§ **PASSAGE FOR REVIEW**
Examine the skin over the entire cat looking for:
  • scabs
  • sores
  • dandruff
  • dryness
  • oiliness
  • swellings
  • hard lumps
Many catteries routinely perform a Ringworm test on any new cats to be sure that a carrier does not introduce Ringworm into the resident cats.
  • Is the kitten drinking?
  • Is the kitten eating well?
  • Is there any vomiting?
While a new kitten may go off its food for one meal, it should be eating by the next. Be sure to feed it the same food it has been fed by the Seller and gradually change it to the food you feed. Always start a kitten on bottled water and slowly switch to your local water.
Watch for:
  • Diarrhea
  • Constipation
  • Blood in stool or urine
  • Urinating too frequently or straining too hard
  • Little or no urine output
The stress of changing homes may cause some loose stools, but it should resolve itself within a day or two.
When the kitten arrives in its new home, is it:
  • Clean?
  • Dirty?
  • Matted?
  • Thin?
  • Dry Coat?
  • Greasy Coat?
  • Bald Patches?
The general condition of the cat when it arrives is an indicator of the care that the Seller gave it. It is inexcusable for a cat to arrive dirty,or unkempt in general.

& Behavior

Is the cat:
  • Friendly?
  • Shy?
  • Aggressive?
  • Fearful?
  • Active?
  • Playful?
While a cat may feel insecure when changing homes and not put its best "paw" forward, a cat with a good personality will adjust within a few days.
No kitten is perfect. Be honest in evaluating the strength and weakness you see in the kitten
when you receive it from the Seller. Be forthright in discussing them with the Seller.
One of the most important questions you can ask the Seller before purchasing a kitten is "What in their opinion are the strengths of the kitten?". When you receive the kitten, confirm with the Seller what you think to be the strengths of the kitten.
Confirm with the Seller what you think the weaknesses are in the kitten.
To avoid future disappointments, be sure to check your new kitten for anything that would
prevent it from being used in a breeding program.
Questions To Ask/Things To Look For
  • Is the bite straight?
  • Is the bite overshot?
  • Is the bite undershot?
  • Are any teeth missing, especially the canines?
  • Are there any retained teeth that need to be removed?
  • Have the teeth been clipped?
Bites can straighten or "go off" as a kitten grows and develops.
  • Can you feel two testicles?
  • Are the testicles in the scrotal sac or above the sac?
Testicles on young kittens can still go up and down, in and out of the scrotum. If you can feel only one testicle in the scrotum, check to see if the second is higher up.
  • Feel carefully up and down the tail to see if it has one or more kinks, especially near the end.
  • Note the flexibility of the tail
It is important if you feel a kink to notify the Seller immediately. Kinks can occur as a result of trauma during shipping but if that has happened there would probably be swelling and it would be painful to the touch.
  • cross-eyed
  • different size
  • correct eye color for the color of the cat
  • correct hair color, no color faults
  • no lockets or button
Know the accepted eye and coat color for your color of cat along with any coat color faults. For instance, on a Silver check for tarnishing: on a Himalayan check for white toes.
  • Is there any weakness in the hindquarters?
  • Does your kitten stand squarely and willingly or does it prefer to always sit or lie down?
  • When you kitten runs, do the hind legs "hop" like a rabbit?
You cat should show no weakness of the hind legs that may be indicative of Hip Dysplasia
  • Are the eyes the same size?
  • Are the ears the same size and placed equally on both sides of the head?
  • Is the nose straight and level?
  • Is the jaw symmetrical?
  • Is the head symmetrical?
  • Is the spine straight?
  • Are there extra toes?
While no cat is perfectly symmetrical to the 100th of an inch, any unbalance should be noted.

§ **WORK TO COMPLETE**
Reproduce the portion of the guide on examining a new kitten between "Bites can straighten" and "is higher up.", inclusive, word for word.

(Dataset entries)
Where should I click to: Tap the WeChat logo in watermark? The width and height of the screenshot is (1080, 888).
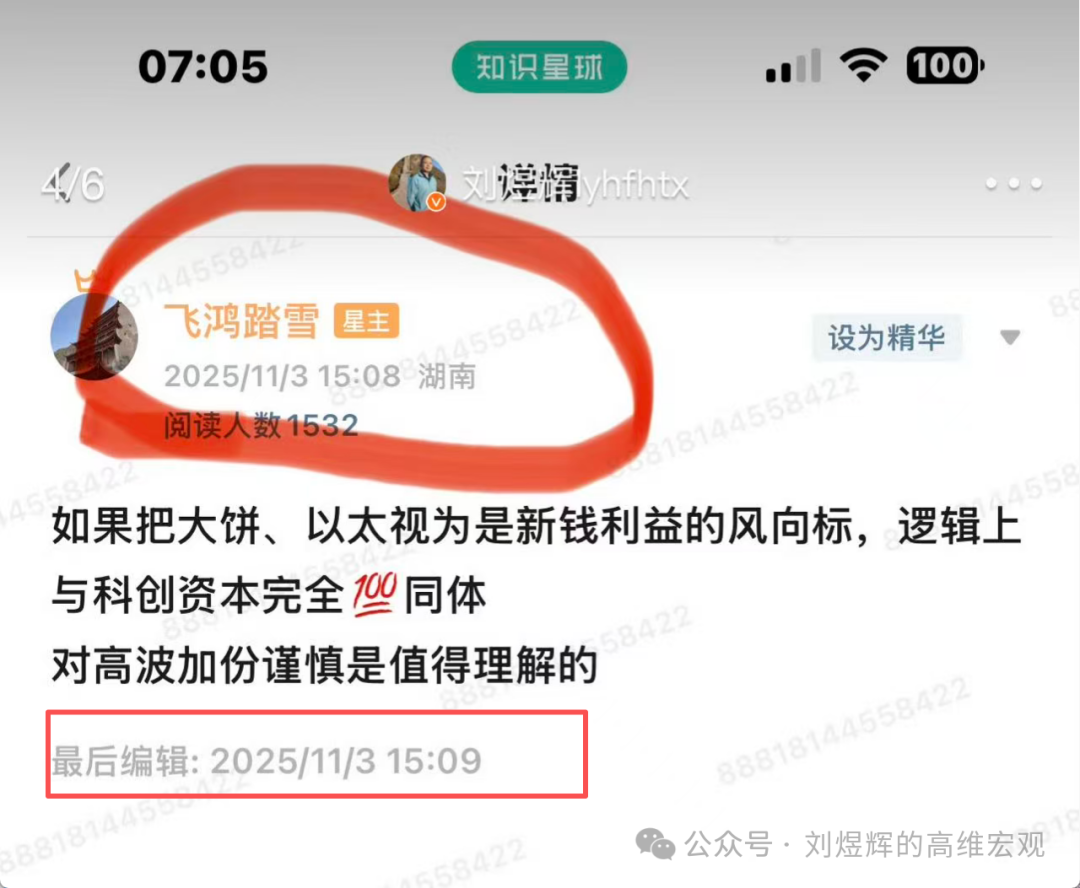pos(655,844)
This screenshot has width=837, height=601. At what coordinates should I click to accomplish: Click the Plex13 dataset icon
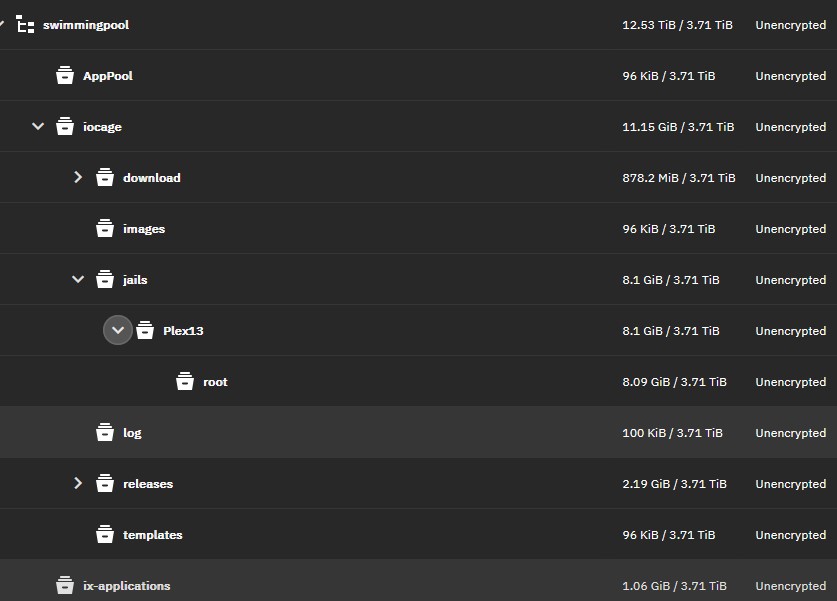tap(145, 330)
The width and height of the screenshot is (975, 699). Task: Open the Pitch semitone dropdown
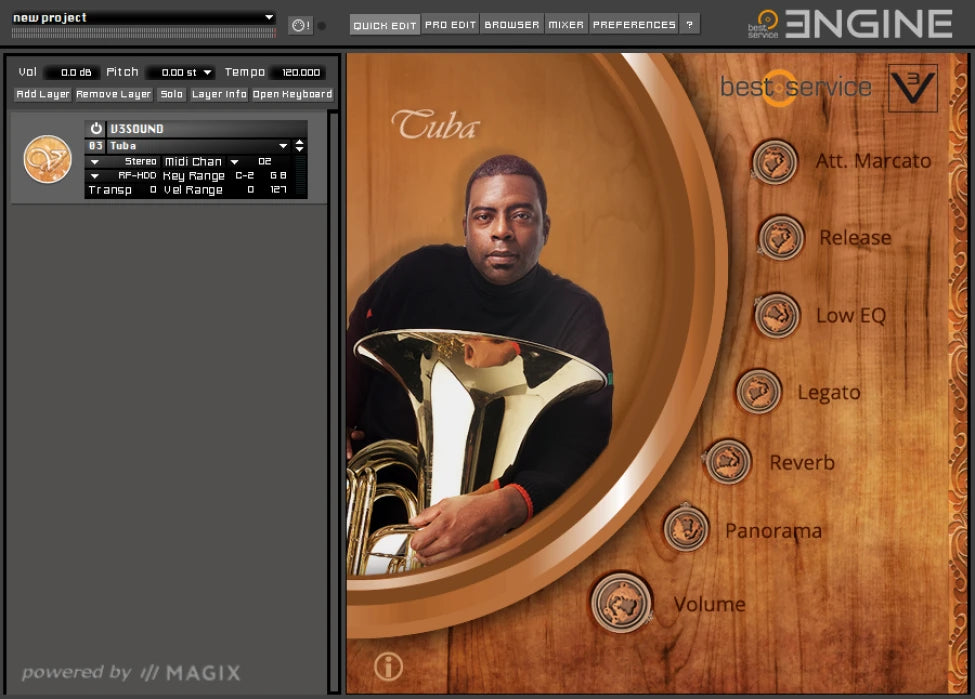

§ **TASK OUTPUT**
Bites can straighten or "go off" as a kitten grows and develops.
  • Can you feel two testicles?
  • Are the testicles in the scrotal sac or above the sac?
Testicles on young kittens can still go up and down, in and out of the scrotum. If you can feel only one testicle in the scrotum, check to see if the second is higher up.